報道されなかった見解報道が過熱していたレバー刺し禁止騒動の頃、マスコミから多くの取材を受けました。そこでは、法律で禁止することだけでは消費者保護にはならないということ、腸管出血性大腸菌以外にも恐ろしい病原体がいること、食材から菌が検出されたことをもって生食禁止としたら他の生食食品にも同様な規制が必要になるであろうこと、さらに最も大切なのは消費者への情報提供であることを発言しました。しかし、一部のメディアを除き、これらを正確に取り上げてはもらえず、厚生労働省批判と思える一言だけが大きく放映されてしまいました。これに対して、人が死んだというのに同じように食べて良いはずはない、生卵は十分安全だと分かっているので禁止になるはずはないなど、多くのご批判を頂戴しました。私はレバー刺しが安全であると言うのでなく、その他の食品についても、十分安全確保を努めるべきであり、牛生肉とレバーの規制だけで安全が守れると考えるのは危険だと伝えたかったのです。はたして、あまりに悪い偶然ですが、本年、白菜漬けを原因とした大規模な食中毒が発生し、犠牲者も出たことは残念でなりません。どうも、問題の本質はユッケやレバーの規制だけではないという考えがさらに強くなりました。
近年の食中毒発生動向から思うこと厚生労働省の食中毒発生統計(2)によれば、2011年の腸管出血性大腸菌食中毒患者数は、714名(うち死者7名)です。これに対して、ノロウイルス8619名(死者0名)、サルモネラ属菌3068名(同3名)、カンピロバクター2341名(同0名)となっています。これからすると、腸管出血性大腸菌感染症は患者数が少ない割に多くの死者を出している怖い病原体だという印象を受けます。しかし、逆に見ると、他の食中毒の方がずっと頻繁に発生する身近な食中毒とも言えます。さらに、ユッケ事件が発生する前の1996年から2010年までを見ると、腸管出血性大腸菌食中毒の死者が22名(2011年を入れると29名)なのに対して、サルモネラ属菌食中毒では16名(同19名)と、恐ろしさでは決して引けを取らないことが分かります。 (2)厚生労働省食中毒統計
食中毒菌の汚染源腸管出血性大腸菌、カンピロバクターやサルモネラ属菌は、健康な動物(今では、これに人も含まれるかもしれません)の腸管内に生息し、その糞便に汚染された肉類、野菜類や鶏卵が食中毒の原因になります。米国やドイツでの過去の調査では、羊67%、山羊56%、牛21%、豚7.5%の糞便から腸管出血性大腸菌が検出されました。また、市販鶏肉の40-60%からカンピロバクターが検出されるのは普通で、検出率80%を超えることもあります。サルモネラでは鶏卵の汚染対策が重要で、我が国では、産官揃って進めた農場清浄化対策の結果、汚染鶏卵は相当減りました。しかし、日本でさえ、今でも汚染鶏卵は5,000個に1個と言われています。
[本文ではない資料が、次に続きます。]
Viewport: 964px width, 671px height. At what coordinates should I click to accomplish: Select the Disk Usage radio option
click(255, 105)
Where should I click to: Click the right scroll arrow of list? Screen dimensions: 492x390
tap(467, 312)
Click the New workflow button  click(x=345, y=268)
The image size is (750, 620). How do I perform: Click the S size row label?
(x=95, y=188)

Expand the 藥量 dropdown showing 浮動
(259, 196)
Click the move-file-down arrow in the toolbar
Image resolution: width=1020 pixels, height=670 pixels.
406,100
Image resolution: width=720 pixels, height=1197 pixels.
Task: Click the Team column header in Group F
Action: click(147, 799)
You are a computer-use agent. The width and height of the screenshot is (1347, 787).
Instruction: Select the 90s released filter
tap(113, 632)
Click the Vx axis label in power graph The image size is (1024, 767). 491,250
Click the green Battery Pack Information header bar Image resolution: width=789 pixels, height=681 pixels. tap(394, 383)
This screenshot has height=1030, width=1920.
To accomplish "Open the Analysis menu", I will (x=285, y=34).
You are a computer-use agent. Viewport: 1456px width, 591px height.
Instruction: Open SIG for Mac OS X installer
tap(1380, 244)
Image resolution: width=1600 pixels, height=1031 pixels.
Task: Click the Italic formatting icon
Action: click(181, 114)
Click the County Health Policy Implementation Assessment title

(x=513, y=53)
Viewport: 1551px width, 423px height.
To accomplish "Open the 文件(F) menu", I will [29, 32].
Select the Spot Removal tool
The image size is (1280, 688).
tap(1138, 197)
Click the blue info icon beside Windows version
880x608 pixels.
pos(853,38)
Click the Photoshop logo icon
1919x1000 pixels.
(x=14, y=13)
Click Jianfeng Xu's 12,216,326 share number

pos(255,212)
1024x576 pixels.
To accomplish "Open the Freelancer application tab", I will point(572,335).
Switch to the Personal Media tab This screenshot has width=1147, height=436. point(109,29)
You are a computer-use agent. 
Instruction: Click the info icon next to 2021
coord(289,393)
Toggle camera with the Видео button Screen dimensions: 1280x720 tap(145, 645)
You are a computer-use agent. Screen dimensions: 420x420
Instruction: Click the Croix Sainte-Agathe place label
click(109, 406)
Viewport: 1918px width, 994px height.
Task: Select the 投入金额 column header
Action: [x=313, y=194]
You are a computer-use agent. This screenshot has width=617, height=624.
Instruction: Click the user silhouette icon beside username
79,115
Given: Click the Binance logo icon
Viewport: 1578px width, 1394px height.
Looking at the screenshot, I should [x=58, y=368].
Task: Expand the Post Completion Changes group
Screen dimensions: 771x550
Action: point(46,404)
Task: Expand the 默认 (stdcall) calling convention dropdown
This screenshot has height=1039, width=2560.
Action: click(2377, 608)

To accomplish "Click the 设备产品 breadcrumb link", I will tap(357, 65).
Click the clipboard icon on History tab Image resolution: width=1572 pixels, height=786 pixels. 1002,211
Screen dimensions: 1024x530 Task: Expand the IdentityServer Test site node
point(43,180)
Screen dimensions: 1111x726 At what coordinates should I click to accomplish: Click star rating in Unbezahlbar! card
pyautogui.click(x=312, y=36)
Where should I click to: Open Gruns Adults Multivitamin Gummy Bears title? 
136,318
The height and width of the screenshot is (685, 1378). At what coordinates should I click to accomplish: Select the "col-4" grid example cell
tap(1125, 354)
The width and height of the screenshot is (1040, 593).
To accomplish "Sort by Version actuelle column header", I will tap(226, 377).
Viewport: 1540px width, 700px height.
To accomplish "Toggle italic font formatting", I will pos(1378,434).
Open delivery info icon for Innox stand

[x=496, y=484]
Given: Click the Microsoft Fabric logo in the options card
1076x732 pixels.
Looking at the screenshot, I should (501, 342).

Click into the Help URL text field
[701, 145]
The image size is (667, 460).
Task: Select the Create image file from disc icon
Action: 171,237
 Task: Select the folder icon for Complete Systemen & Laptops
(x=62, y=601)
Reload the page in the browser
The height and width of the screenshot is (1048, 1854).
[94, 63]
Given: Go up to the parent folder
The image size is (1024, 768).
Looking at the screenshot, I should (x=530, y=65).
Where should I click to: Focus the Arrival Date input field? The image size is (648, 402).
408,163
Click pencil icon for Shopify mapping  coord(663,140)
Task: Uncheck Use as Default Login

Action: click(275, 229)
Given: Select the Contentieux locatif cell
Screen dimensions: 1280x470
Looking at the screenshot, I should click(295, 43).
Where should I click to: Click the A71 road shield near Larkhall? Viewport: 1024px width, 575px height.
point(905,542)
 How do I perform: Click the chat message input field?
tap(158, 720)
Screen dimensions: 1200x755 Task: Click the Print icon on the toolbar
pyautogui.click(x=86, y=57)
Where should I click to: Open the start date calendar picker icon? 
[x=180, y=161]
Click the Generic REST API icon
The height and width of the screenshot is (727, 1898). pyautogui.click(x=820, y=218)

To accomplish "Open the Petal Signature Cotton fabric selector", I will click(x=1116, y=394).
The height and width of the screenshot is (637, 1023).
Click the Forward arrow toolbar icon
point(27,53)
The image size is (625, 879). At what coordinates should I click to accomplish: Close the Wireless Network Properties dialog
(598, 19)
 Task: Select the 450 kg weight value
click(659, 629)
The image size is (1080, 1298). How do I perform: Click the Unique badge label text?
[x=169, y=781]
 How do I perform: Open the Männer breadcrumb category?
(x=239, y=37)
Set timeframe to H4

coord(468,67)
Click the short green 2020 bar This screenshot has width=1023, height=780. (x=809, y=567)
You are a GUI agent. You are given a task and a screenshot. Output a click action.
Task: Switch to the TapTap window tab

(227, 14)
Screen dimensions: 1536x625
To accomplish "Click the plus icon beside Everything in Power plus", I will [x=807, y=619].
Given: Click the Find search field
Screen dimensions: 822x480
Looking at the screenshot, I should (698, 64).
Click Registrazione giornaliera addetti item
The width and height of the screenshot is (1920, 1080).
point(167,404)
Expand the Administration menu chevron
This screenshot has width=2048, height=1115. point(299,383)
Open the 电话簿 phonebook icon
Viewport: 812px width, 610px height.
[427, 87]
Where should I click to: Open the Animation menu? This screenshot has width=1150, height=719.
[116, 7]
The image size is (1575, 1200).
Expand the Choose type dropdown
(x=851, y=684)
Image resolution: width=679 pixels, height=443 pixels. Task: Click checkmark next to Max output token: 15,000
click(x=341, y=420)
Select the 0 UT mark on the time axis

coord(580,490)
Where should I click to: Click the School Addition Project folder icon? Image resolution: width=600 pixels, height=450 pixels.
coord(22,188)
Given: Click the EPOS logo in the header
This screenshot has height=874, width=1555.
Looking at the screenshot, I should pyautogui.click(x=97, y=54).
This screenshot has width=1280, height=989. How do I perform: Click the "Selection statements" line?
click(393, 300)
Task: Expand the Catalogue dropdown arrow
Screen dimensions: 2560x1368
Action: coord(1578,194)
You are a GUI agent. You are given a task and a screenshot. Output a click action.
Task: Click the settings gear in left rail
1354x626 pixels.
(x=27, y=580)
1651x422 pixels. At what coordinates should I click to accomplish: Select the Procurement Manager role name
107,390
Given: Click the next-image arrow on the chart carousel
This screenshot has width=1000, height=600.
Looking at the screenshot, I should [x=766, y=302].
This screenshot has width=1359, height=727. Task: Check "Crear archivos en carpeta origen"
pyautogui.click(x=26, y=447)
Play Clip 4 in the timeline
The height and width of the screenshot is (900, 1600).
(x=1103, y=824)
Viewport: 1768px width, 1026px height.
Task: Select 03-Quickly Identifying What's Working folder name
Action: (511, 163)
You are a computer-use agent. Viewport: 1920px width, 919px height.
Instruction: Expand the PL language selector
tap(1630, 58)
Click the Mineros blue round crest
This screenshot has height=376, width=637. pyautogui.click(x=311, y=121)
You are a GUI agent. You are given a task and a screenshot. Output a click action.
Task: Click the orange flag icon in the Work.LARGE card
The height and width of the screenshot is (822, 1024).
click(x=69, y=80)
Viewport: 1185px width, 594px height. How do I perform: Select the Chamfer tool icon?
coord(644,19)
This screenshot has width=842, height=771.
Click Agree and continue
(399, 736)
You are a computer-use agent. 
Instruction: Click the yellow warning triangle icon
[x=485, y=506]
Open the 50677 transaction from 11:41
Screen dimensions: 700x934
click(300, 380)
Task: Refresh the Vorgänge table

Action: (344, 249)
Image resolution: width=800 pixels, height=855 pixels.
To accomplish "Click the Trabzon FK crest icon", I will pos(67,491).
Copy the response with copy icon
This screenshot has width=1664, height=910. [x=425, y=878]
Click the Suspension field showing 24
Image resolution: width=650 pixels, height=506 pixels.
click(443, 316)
法規制直後の遵守と時間経過による緩み食べ物というのは、一度味を覚えてしまうと、禁止されたとしてもどうしても食べたくなる人が出てきます。その結果、闇でレバー刺しを出す店が出てきたり、家庭で市販レバーを生食したりと、これまで以上に危険な行為が出現する可能性があります。それどころか、元来生食はしなかったはずの豚肉・豚レバー、はては、猪の肉・レバーに至るまで販売されることもあると聞き、愕然とします。どうやら、牛は禁止されているが、豚は禁止されていないからだとか。また、SPF豚という「無菌豚」を使っているから大丈夫であるなどと、明らかな誤認がまかり通っているとも聞き、牛の規制措置の本来の意味が全く伝わっていないことに寂しさを感じると共に、人間の食に対する欲求に驚かされます。
消費者の食の安全意識維持のために何をすべきか農場から小売店までの衛生管理だけでは防止できない細菌汚染があり、さらには家庭での調理段階で最終的に汚染を断ち切らなければならないこと、そして、そのためには食品産業や家庭でどのようなことに注意せねばならないかについて常に情報提供し続けなければならないと思います。昔から食中毒予防の3原則として、付けない、増やさない、殺菌する、が合い言葉のように言われています。まずは、これを多くの方々に覚えてもらうことも有効と思います。その実際としては、冒頭で紹介したSUNATEC理事長の庄司氏も述べていらっしゃいますが、食品産業においては、従事者の健康管理と食品汚染を防止するための手洗いの徹底や施設の洗浄殺菌という食品衛生の基本、感染症予防対策の有効手段が実施されているか繰り返し確認することです。また、家庭では、土が付いた可能性のある野菜などはよく洗う、菌が付着している可能性のある肉類の調理には、それがまな板や包丁など調理器具を汚染する危険性を意識して調理することが大切です。また、菌を増やさないために、調理した食品はすぐに食べる、あるいは冷蔵・冷凍保存します。菌を殺すためには加熱が一番です。汚染の危険がある部位は、特にしっかり加熱しましょう。